§ Exercise text
↓

Charles D. Larus and Herbert C. Larus purchased the Richmond-based Harris Tobacco Company and founded Larus and Brother Company in 1877. They manufactured pipe and chewing tobacco. In 1882, Herbert Clinton Larus died and William Thomas Reed, his nephew, became the company’s partner and general manager. For the rest of its history, the company was led by members of the Reed and Larus families.[1]

The company was dissolved on June 10, 1968. Larus Investing Company, a holding company, was established for the tobacco and media businesses. The tobacco subsidiary, Larus and Brother Company, was sold later that year. In 1969, the last media subsidiary was sold.[1] The Virginia Historical Society holds Larus and Brother Company records at the Reynolds Business History Center.

Further down the page of the wiki article it gave a connection some of the tobaccos that the company produced. I thought that it was interesting to see the connection to Edgeworth Tobacco.

↑

§ Activity
State whether each statement agrees with the passage on Larus and Brother Company. Answer yes or no and quote the passage's deciding words: 1. The company was founded in 1877. 2. William Thomas Reed was the son of Herbert Clinton Larus. 3. The last media subsidiary was sold in 1968.

§ Data under study
↓

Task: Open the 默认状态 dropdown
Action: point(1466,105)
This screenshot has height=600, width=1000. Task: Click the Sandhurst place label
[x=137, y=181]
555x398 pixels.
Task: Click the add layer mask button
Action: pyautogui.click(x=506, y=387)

↑

§ Answer section
1. Yes: "founded Larus and Brother Company in 1877"
2. No: "William Thomas Reed, his nephew"
3. No: "In 1969, the last media subsidiary was sold."